__Passage to read__.

Western and patriarchal science-fiction often perpetuates a constant story of a male hero on a spaceship ‘thrusting its way into the cosmos to fertilise it.’(4) The spaceship is his trusty tool, bringing him to new planets, full of so-called aliens to destroy. This narrative is re-imagined by science-fiction writer Ursula Le Guin, who offers several strategies to re-imagine the genre. For Le Guin patriarchal science-fiction would do well to throw away the tools and swap them for a carrier. Le Guin’s carrier is a way to keep man(kind) in his place - in the grand scheme of things. The point of a spear, a tool, is finite. It can’t gather, it can only punch holes or kill. The carrier is vast compared, and more forgiving as it creates space for unexpected and seemingly unconnected stories to weave together.


‘So when I came to write science-fiction novels, I came lugging this great heavy sack of stuff, my carrier bag full of wimps and klutzes, and tiny grains of things [...] and intricately woven nets which when laboriously unknotted are seen to contain one blue pebble, an imperturbably functioning chronometer telling the time on another world and a mouse’s skull; full of beginnings without ends, of initiations, of losses, of transformations and translations, and far more tricks than conflicts [...] full of space ships that get stuck, missions that fail and people who don’t understand.’ (5)

__Dataset extract__.
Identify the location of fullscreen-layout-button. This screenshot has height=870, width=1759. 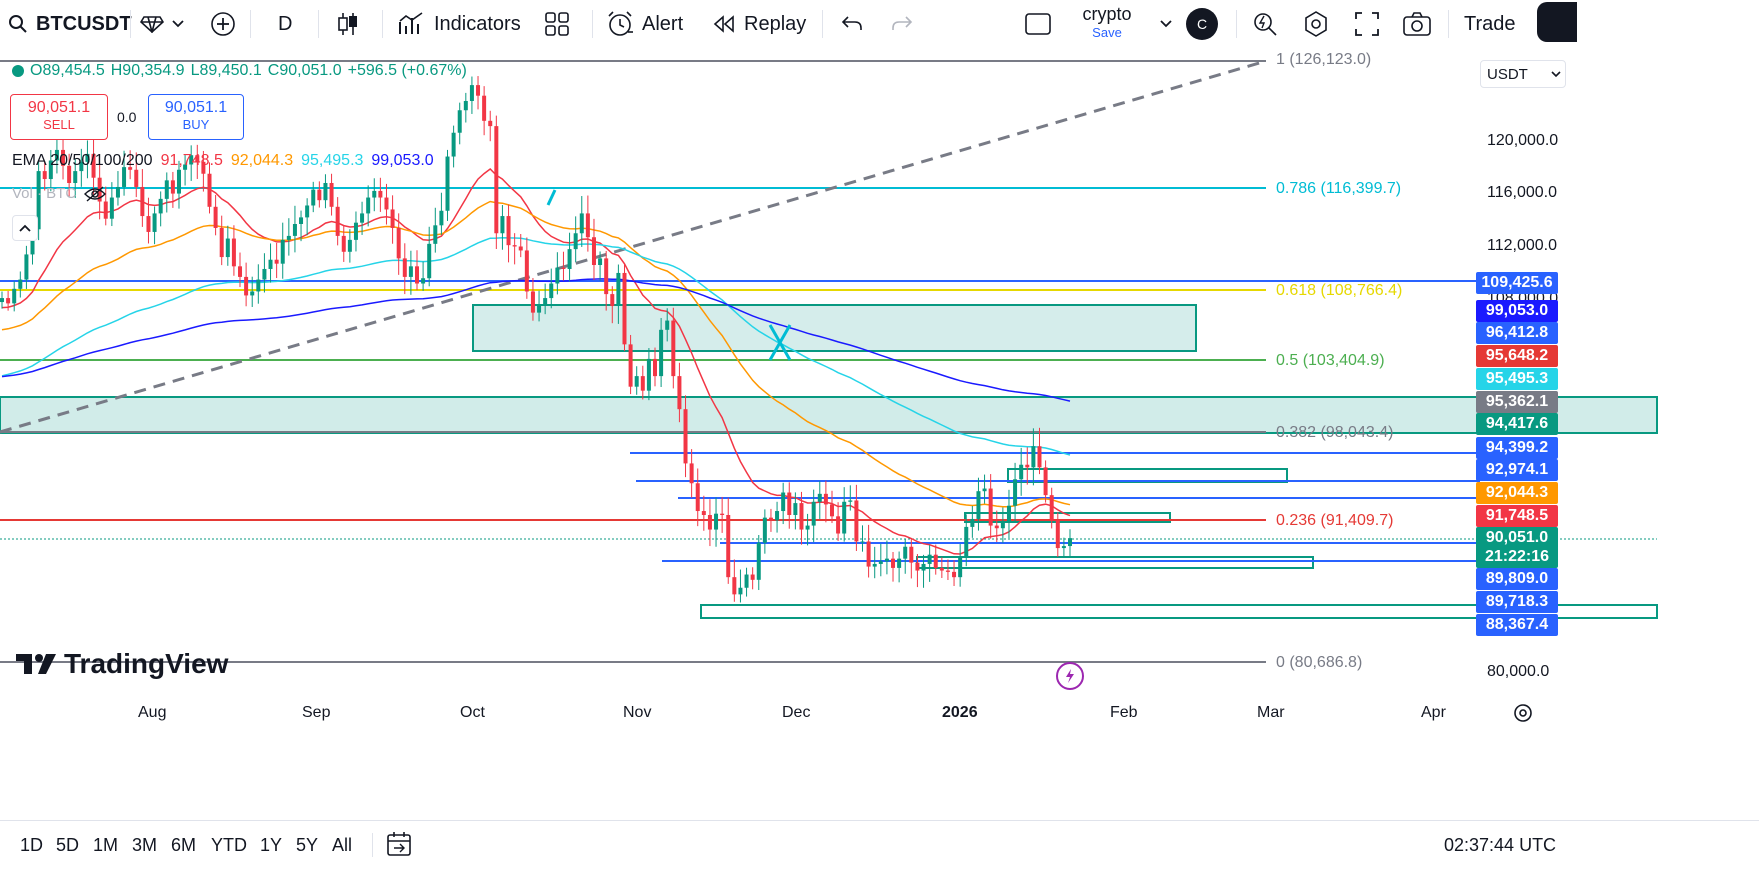
(1038, 24).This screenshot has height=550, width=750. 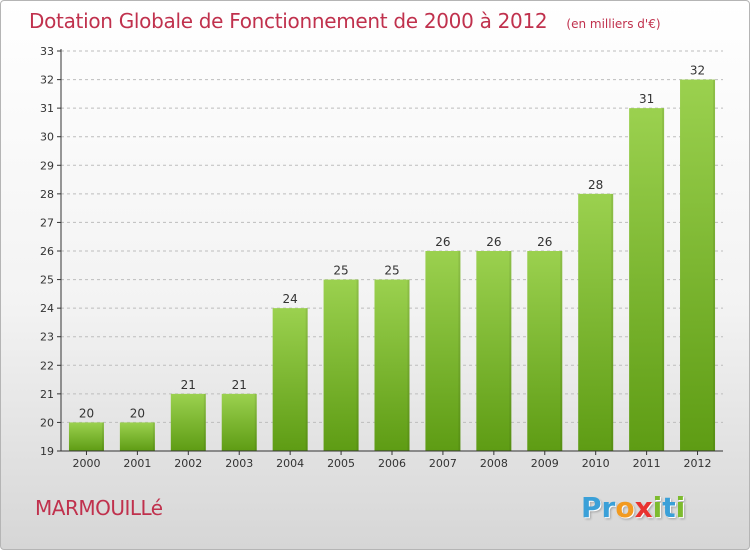 What do you see at coordinates (545, 351) in the screenshot?
I see `bar-2009` at bounding box center [545, 351].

__Work instructions__.
• A. In the passage on science fiction, what does Le Guin say patriarchal science fiction should swap its tools for?
• B. Reproduce the section of the passage on science fiction that begins with the words containing "Western and patriarchal" and ends with "to weave together.".

__Responses__.
• A. A carrier.

• B.
Western and patriarchal science-fiction often perpetuates a constant story of a male hero on a spaceship ‘thrusting its way into the cosmos to fertilise it.’(4) The spaceship is his trusty tool, bringing him to new planets, full of so-called aliens to destroy. This narrative is re-imagined by science-fiction writer Ursula Le Guin, who offers several strategies to re-imagine the genre. For Le Guin patriarchal science-fiction would do well to throw away the tools and swap them for a carrier. Le Guin’s carrier is a way to keep man(kind) in his place - in the grand scheme of things. The point of a spear, a tool, is finite. It can’t gather, it can only punch holes or kill. The carrier is vast compared, and more forgiving as it creates space for unexpected and seemingly unconnected stories to weave together.